Buying Something is Easy, OPENING it is the Real Problem!

Anne Bowen
On a recent visit to a friend's home, I brought Starbucks treats - Vanilla Bean frappes and small packages of butter cookies for each of us. We sipped our drinks and saved the cookies for later. When I phoned the next day to ask her how she had liked the cookies, she admitted that she hadn't tasted them yet because she hadn't been able to open the package yet! I knew what she meant because I had been forced to scissor my own way into the elusive sweets. It's not just my friend and I who are having problems - most people nowadays are trapped right along with us in that place where hope is all but abandoned, an inferno more terrible than Dante himself could have imagined ... Packaging Hell.

Packaging Hell has been fertile ground for stand-up comics. Dennis Miller once said that a new DVD had kept him busy for a couple hours - just breaking its seal getting it and out of its box! Ellen DeGeneres has her own excruciating routine about opening hard-to-get merchandise but Packaging Hell originated because of a serious situation.

Data segment:
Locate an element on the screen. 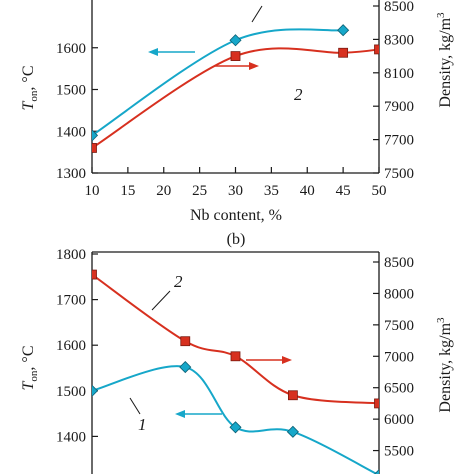 This screenshot has height=474, width=474. panel-a-right-tick-label: 8100 is located at coordinates (399, 74).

Work request A: In the packaging article, what did the writer bring to the friend's home?
Work request B: State whether each statement agrees with the packaging article, answering yes or no and quoting the words of the article that decide it: (i) By the next day, the friend had tasted the cookies. (ii) The writer needed scissors to open the cookies. (iii) Dennis Miller said a new DVD kept him busy for a couple hours.
Work request C: Copy the packaging article word for word from "Packaging Hell has" up to and including "a serious situation.".

Output A: Vanilla Bean frappes and small packages of butter cookies for each of them.

Output B:
(i) No: "she admitted that she hadn't tasted them yet because she hadn't been able to open the package yet!"
(ii) Yes: "I had been forced to scissor my own way into the elusive sweets."
(iii) Yes: "Dennis Miller once said that a new DVD had kept him busy for a couple hours"

Output C:
Packaging Hell has been fertile ground for stand-up comics. Dennis Miller once said that a new DVD had kept him busy for a couple hours - just breaking its seal getting it and out of its box! Ellen DeGeneres has her own excruciating routine about opening hard-to-get merchandise but Packaging Hell originated because of a serious situation.